**INSTRUCTIONS FOR THE TASK**
Please copy out every line in the records below that includes the word "will".
*** Opening ENTRIES SUPPLIED ***
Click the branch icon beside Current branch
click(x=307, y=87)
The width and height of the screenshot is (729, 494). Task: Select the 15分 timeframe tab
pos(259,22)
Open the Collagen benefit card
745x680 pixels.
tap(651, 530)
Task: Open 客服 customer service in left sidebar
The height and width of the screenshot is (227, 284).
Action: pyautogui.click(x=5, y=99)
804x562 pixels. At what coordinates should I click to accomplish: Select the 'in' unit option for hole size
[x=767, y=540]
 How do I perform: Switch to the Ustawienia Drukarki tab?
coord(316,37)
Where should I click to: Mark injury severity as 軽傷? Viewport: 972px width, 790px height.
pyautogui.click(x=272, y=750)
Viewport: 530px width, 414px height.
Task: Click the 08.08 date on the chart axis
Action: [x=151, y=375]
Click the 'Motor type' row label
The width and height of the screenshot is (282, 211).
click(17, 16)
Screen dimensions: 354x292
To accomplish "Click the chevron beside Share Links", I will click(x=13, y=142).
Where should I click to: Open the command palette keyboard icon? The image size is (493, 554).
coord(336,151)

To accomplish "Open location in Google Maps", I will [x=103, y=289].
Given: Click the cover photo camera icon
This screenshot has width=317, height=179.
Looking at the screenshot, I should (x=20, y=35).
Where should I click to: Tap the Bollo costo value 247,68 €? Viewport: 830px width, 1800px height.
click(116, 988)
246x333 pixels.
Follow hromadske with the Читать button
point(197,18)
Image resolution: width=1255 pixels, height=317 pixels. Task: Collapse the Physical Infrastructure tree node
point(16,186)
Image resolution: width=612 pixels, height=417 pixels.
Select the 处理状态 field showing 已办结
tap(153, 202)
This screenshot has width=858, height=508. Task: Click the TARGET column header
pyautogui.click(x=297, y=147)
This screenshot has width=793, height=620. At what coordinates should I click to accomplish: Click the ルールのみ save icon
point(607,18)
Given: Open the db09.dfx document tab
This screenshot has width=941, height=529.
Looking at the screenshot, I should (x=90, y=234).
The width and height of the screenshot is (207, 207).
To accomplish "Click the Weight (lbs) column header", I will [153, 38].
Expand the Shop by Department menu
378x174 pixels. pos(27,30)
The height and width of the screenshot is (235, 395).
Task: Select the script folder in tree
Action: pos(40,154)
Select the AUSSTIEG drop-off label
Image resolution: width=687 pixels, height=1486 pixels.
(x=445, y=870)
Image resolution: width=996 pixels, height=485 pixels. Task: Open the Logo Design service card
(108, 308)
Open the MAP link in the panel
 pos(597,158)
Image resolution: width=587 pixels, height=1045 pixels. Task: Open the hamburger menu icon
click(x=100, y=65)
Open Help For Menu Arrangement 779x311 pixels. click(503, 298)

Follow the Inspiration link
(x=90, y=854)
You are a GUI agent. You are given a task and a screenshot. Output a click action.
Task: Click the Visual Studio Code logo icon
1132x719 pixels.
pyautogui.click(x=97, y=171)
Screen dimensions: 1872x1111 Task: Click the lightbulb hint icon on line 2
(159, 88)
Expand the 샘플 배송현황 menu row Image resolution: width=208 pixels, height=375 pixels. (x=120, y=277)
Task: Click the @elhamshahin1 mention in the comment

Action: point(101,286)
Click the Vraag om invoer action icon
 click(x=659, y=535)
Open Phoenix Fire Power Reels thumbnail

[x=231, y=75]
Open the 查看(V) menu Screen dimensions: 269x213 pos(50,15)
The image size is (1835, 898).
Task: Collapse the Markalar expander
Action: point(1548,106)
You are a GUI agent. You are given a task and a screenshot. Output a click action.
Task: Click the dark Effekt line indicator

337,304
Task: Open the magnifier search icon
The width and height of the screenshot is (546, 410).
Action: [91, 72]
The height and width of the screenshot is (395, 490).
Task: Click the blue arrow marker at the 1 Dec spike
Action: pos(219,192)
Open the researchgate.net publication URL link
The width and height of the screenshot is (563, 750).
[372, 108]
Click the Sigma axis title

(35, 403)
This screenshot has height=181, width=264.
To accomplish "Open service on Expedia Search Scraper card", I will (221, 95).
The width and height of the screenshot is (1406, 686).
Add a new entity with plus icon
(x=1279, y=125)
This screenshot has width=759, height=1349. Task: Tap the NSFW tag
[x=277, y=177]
*** Closing ENTRIES SUPPLIED ***
**PROBLEM SOLUTION**
To accomplish "Click the chevron beside Share Links", I will click(x=13, y=142).
To accomplish "Open location in Google Maps", I will [x=103, y=289].
To accomplish "Click the Weight (lbs) column header", I will [153, 38].
To accomplish "Open service on Expedia Search Scraper card", I will (221, 95).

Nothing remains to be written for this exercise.